La terrible « Affaire Grégory » a fait un retour fracassant depuis le 20 novembre et la diffusion, sur Netflix, d’une série documentaire consacrée au célèbre infanticide survenue dans les Vosges au milieu des années 80. Un documentaire dans lequel l’ancien commissaire en charge de l’enquête a tenu des propos qui ont choqué les parents du petit garçon assassiné.
Depuis le 20 novembre, les abonnés de la plateforme Netflix peuvent découvrir une excellente série documentaire en cinq épisodes réalisée par Gilles Marchand, sobrement intitulée Grégory, et qui se concentre sur la terrible affaire du petit Grégory Villemin – assassiné en 1984 – et toujours non élucidée après trente-cinq ans d’une enquête parsemée de nombreux autres drames.

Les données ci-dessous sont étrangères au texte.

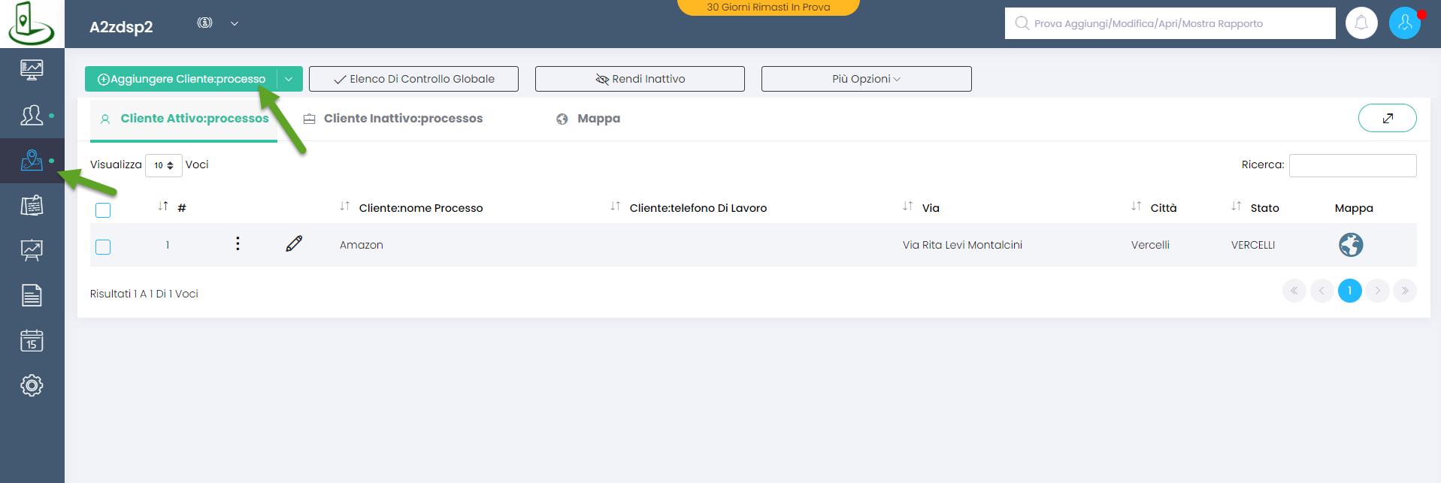Image resolution: width=1441 pixels, height=483 pixels.
Task: Open settings gear in sidebar
Action: tap(32, 385)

Produit et réalisé avec les codes efficaces des procedurals américain (narration chronologique, images d’archives, interviews récents des protagonistes, twists réguliers, à l’instar de réussites comme Capturing the Friedmans ou Making a Murderer), et remarquablement documenté, cette série consacrée à l’histoire de l’infanticide qui fascine la France depuis les années 80 est une grande réussite. Cependant, un témoignage à particulièrement « choqué » Jean-Marie et Christine Villemin, les parents du petit Grégory.
« Pour un homme, elle est pas mal, quoi ! »
Retour en arrière. Le 16 octobre 1984, après des années de coups de fil émanants d’un mystérieux corbeau et menaçant la famille Villemin, le corps de Grégory Villemin, 4 ans, est retrouvé ligoté et sans vie dans la Vologne, une rivière des Vosges. Les gendarmes héritent de l’enquête dirigée par le juge Lambert (dit « le petit juge », qui bâclera le début des investigations et se suicidera des années plus tard, en 2017, fatigué de servir de bouc-émissaire à ce fiasco judiciaire qu’il avait pourtant initié). Rapidement, leurs soupçons se portent sur Bernard Laroche, le cousin de Jean-Marie Villemin, directement mis en cause par sa belle-soeur Murielle Bolle (qui n’en a pas fini avec la justice). Mais celle-ci change complètement de version quatre jours plus tard et innocente Laroche (qui finira tout de même assassiné par Jean-Marie Villemin, convaincu de sa culpabilité). L’enquête patinant pendant des semaines, la gendarmerie doit laisser sa place à la police judiciaire qui va reprendre l’enquête à zéro. C’est dans ce schéma qu’intervient le commissaire Jacques Corazzi, qui va être en charge des investigations à partir de février 1985, et qui va rapidement soupçonner cette fois… Christine Villemin, la propre mère du petit Grégory.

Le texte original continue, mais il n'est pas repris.